The council traced me to my apartment and informed me about my Ma. It turned out she was disturbing people in the apartment she was living and causing problems with her noise. I read the letter twice over, then screwed it up and pitched it in my wastebasket.
The last words my Ma said to me were, “You’re dead to me.” A familiar story, religious Ma, gay son, bridges burned and declarations made.
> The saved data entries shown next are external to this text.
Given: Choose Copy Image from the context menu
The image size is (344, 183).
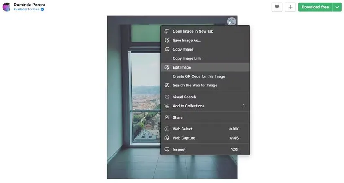Looking at the screenshot, I should tap(183, 49).
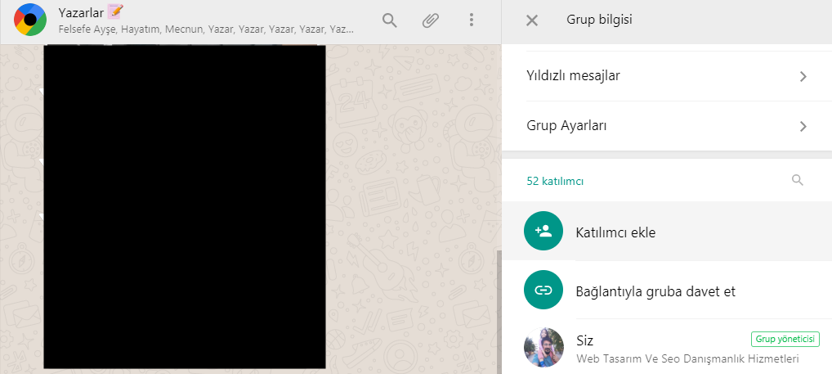Click the Yazarlar group avatar
The height and width of the screenshot is (374, 832).
click(x=29, y=20)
My father was the glue out of the three. After he passed on we fell apart.
I felt like I should see her, ‘dead’ or not. I found out where she was living and managed to get a room in the same block, on the same floor. It wasn’t hard; the rent was cheap and the place was rotten. After a day or two I walked down to her room to see just how bad she had become.
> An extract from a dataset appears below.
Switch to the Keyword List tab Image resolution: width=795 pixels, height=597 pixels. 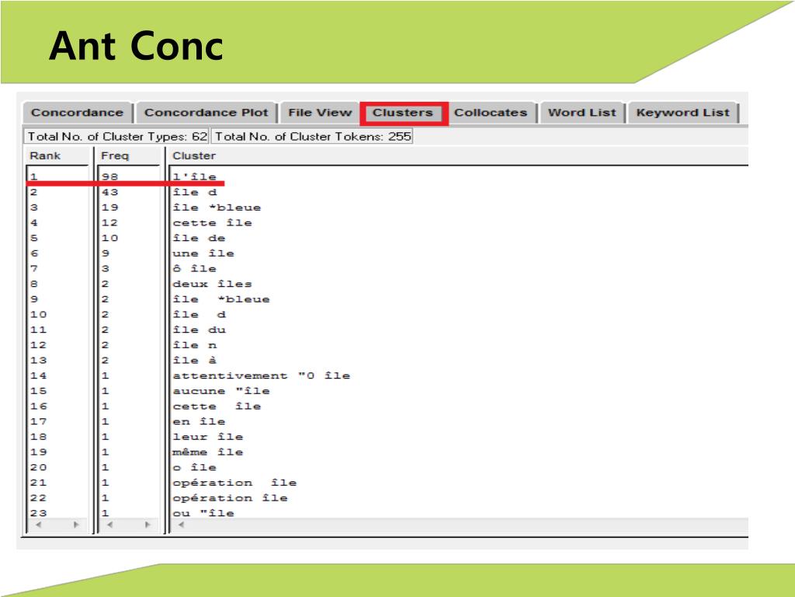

I stopped dead in my tracks.
Standing outside her door, I was shaking like a leaf. Not fear, nothing as small as that, but something bigger – dread. I was scared of seeing her after all those harsh words, aware of all that time and how it had pushed us apart. But something else too; I was scared of seeing her looking fragile, of her looking … human. Even after everything, that was what gripped me; that she was going to be just like everyone else. I turned around and walked back down the hall.
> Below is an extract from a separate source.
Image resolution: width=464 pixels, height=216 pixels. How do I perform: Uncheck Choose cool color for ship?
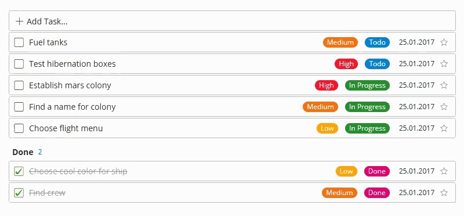pos(19,171)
I waited until she was out and then broke into her apartment.
I suppose I should be ashamed of how I acted, but when you’re already in a hole, it doesn’t really matter how deep it is. When I saw the place, my heart sank. I knew she was in trouble. My Ma had never let a speck of dust settle, not once. But her apartment was a wasteland, plates piled high and filth in the sink; it was a goddamn bombsite.
So I cleaned the hell out of the place. I found the detergents, grabbed some cloths and went about it. It took me the better part of the day and by the time I was done the place damn near sparkled. I was feeling so good I didn’t even hear the key turn in the lock until it was too late.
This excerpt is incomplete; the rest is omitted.